Tanagra - Data Mining and Data Science Tutorials: October 2017

Wednesday, October 25, 2017

CDF and PPF in Excel, R and Python

How to compute the cumulative distribution functions and the percent point functions of various commonly used distributions in Excel, R and Python.

I use Excel (in conjunction with Tanagra or Sipina), R and Python for the practical classes of my courses about data mining and statistics at the University. Often, I ask students to perform hypothesis tests or to calculate confidence intervals, etc.

We work on computers, it is obviously out of the question to use the statistical tables to obtain the quantile or p-value of the commonly used distribution functions. In this tutorial, I present the main functions for normal distribution, Student's t-distribution, chi-squared distribution and Fisher-Snedecor distribution. I realized that students sometimes find it difficult to match the reading of statistical tables with the functions they have difficulty identifying in software. It is also an opportunity for us to verify the equivalences between the functions proposed by Excel, R (stats package) and Python (scipy package). Whew! At least on the few illustrative examples given in our document, the results are consistent.

Keywords: excel, r, stats package, python, scipy package, p-value, quantile, cdf, cumulative distribution function, ppf, percent point function, quantile function
Tutorial: CDF and PPF

Wednesday, October 18, 2017

The "compiler" package for R

It is widely agreed that R is not a fast language. Notably, because it is an interpreted language. To overcome this issue, some solutions exists which allow to compile functions written in R. The gains in computation time can be considerable. But it depends on our ability to write code that can benefit from these tools.

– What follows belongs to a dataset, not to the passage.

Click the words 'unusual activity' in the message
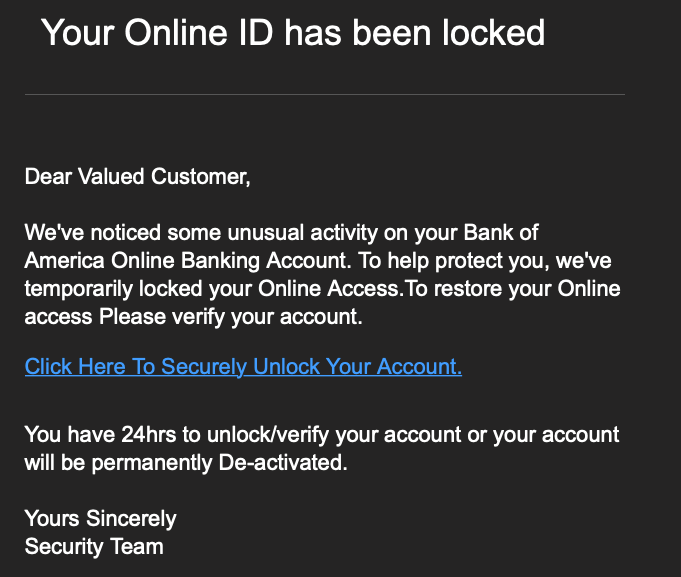 (x=303, y=233)
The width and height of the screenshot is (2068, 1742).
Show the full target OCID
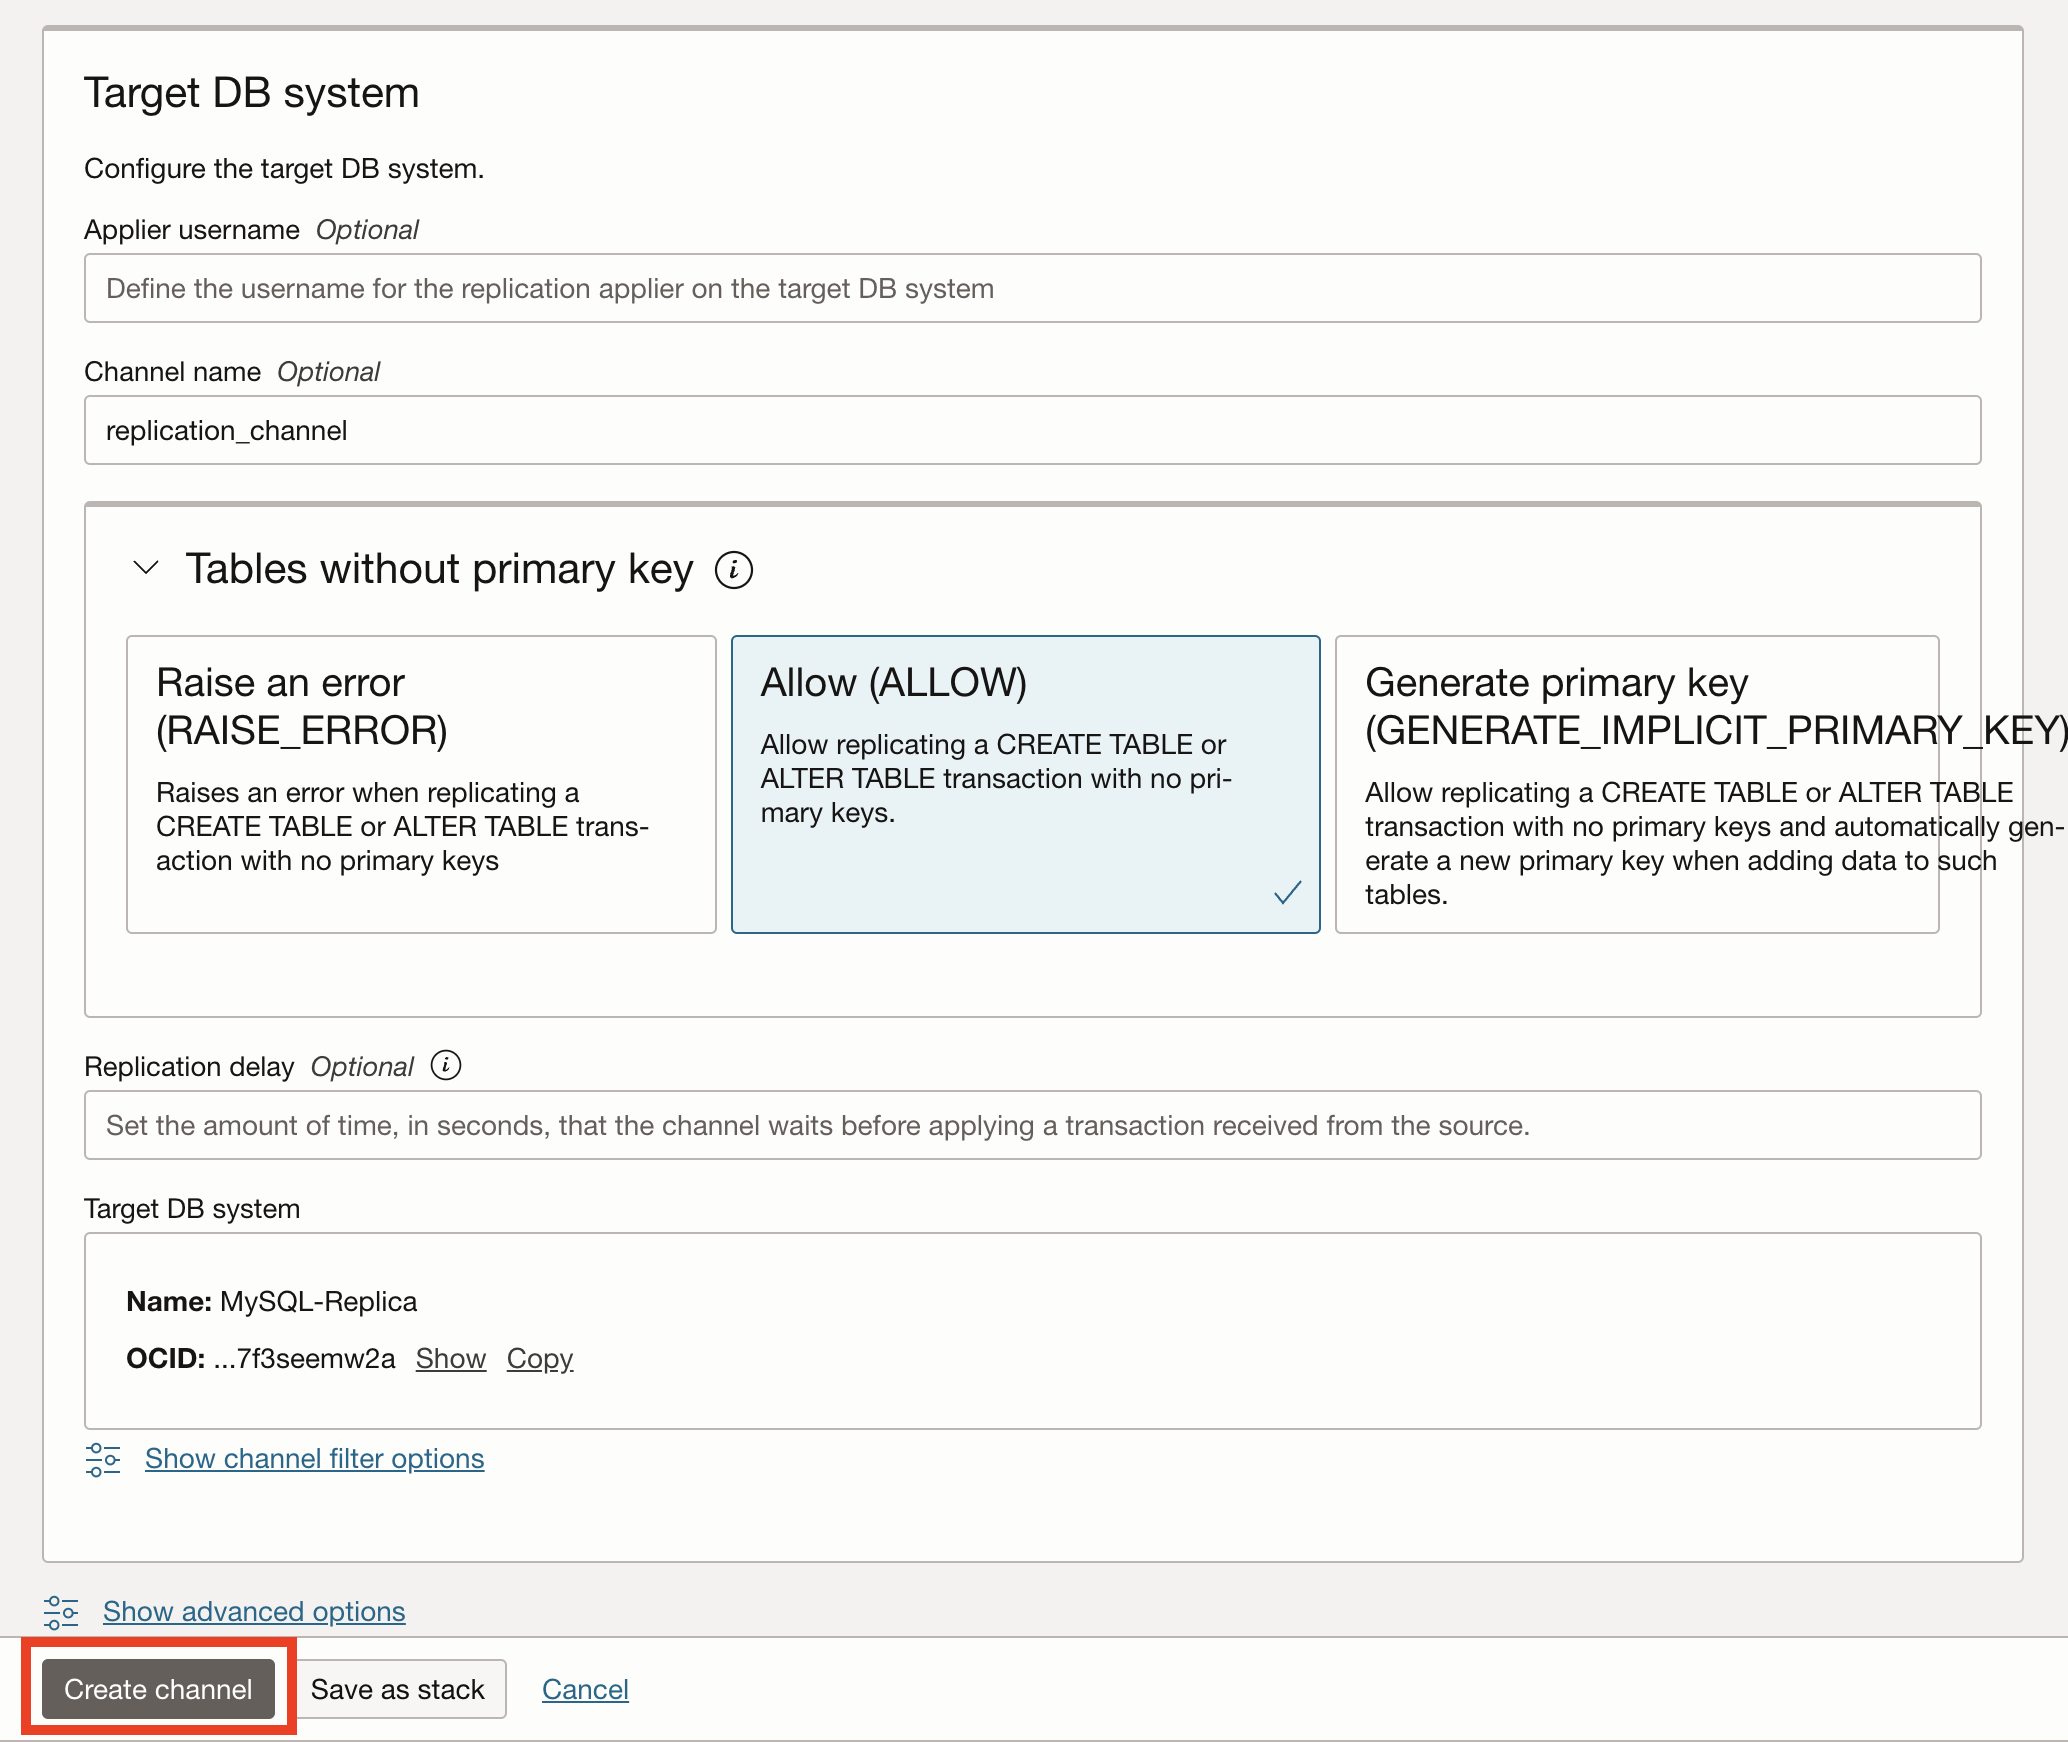click(x=450, y=1358)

In this tutorial, we study the efficiency of the Luke Tierney's “compiler” package which is provided in the base distribution of R. We program two standard data analysis treatments, (1) with and (2) without using loops: the scaling of variables in a data frame; the calculation of a correlation matrix by matrix product. We compare the efficiency of non-compiled and compiled versions of these functions.

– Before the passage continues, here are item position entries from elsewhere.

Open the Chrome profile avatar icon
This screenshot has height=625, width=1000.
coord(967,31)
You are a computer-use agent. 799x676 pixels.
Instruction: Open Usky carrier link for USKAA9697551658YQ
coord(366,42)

We observe that the gain for the compiled version is dramatic for the version with loops, but negligible for the second variant. We note also that, in the R 3.4.2 version used, it is not needed to compile explicitly the functions containing loops because it exists a JIT (just in time compilation) mechanism which ensure to our code the maximal performance.

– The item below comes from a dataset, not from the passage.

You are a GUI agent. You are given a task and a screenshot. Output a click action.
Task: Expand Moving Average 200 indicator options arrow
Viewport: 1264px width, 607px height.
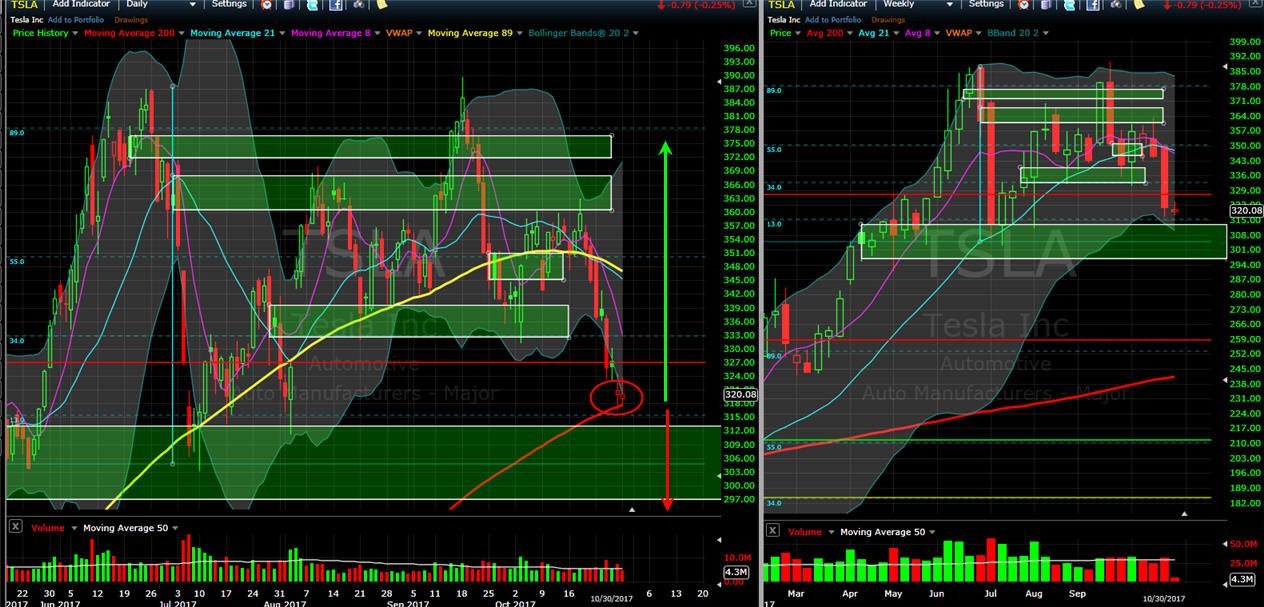tap(182, 33)
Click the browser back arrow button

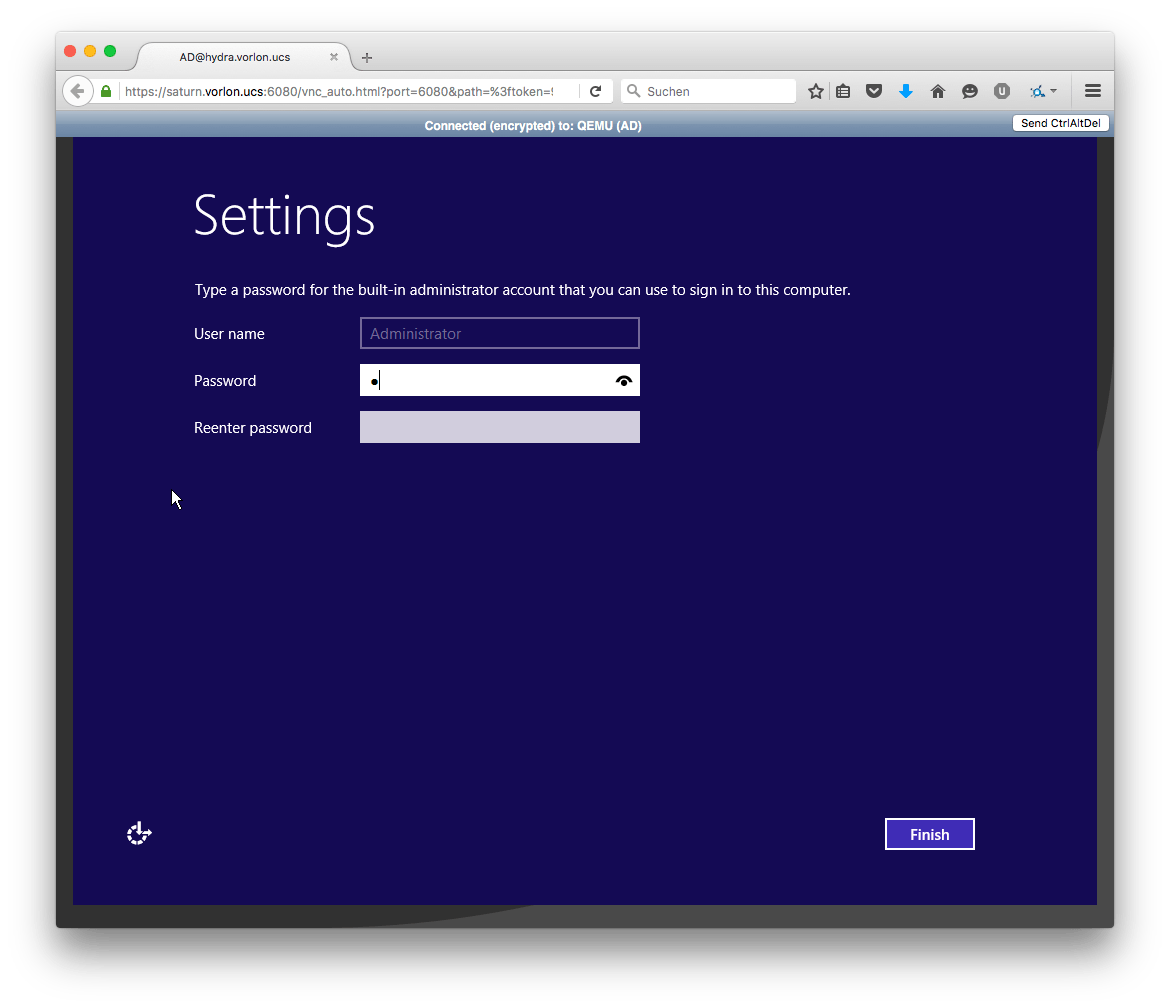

Keywords: package compiler, cmpfun, byte code, package rbenchmark, benchmark, JIT, just in time
Tutorial: en_Tanagra_R_compiler_package.pdf
Program: compilation_r.zip
References :
Luke Tierney, "A Byte Code Compiler for R", Department of Statistics and Actuarial Science, University of Iowa, March 30, 2012.
Package 'compiler' - "Byte Code Compiler"

Monday, October 9, 2017

Regression analysis in Python

Statsmodels is a Python module that provides classes and functions for the estimation of many different statistical models, as well as for conducting statistical tests, and statistical data exploration.

In this tutorial, we will try to identify the potentialities of StatsModels by conducting a case study in multiple linear regression. We will discuss about: the estimation of model parameters using the ordinary least squares method, the implementation of some statistical tests, the checking of the model assumptions by analyzing the residuals, the detection of outliers and influential points, the analysis of multicollinearity, the calculation of the prediction interval for a new instance.

Keywords: regression, statsmodels, pandas, matplotlib
Tutorial: en_Tanagra_Python_StatsModels.pdf
Dataset and program: en_python_statsmodels.zip
References:
StatsModels: Statistics in Python

Thursday, October 5, 2017

Document classification in Python

The aim of text categorization is to assign documents to predefined categories as accurately as possible. We are within the supervised learning framework, with a categorical target attribute, often binary. The originality lies in the nature of the input attribute, which is a textual document. It is not possible to implement predictive methods directly, it is necessary to go through a data preparation phase.

In this tutorial, we will describe a text categorization process in Python using mainly the text mining capabilities of the scikit-learn package, which will also provide data mining methods (logistics regression). We want to classify SMS as "spam" (spam, malicious) or "ham" (legitimate). We use the “SMS Spam Collection v.1” dataset.

Keywords: text mining, document categorization, corpus, bag of words, f1-score, recall, precision, dimensionality reduction, variable selection, logistic regression, scikit learn, python
Tutorial: Spam identification
Dataset: Corpus and Python program
References:
Almeida, T.A., Gómez Hidalgo, J.M., Yamakami, "A. Contributions to the Study of SMS Spam Filtering: New Collection and Results", in Proceedings of the 2011 ACM Symposium on Document Engineering (DOCENG'11), Mountain View, CA, USA, 2011.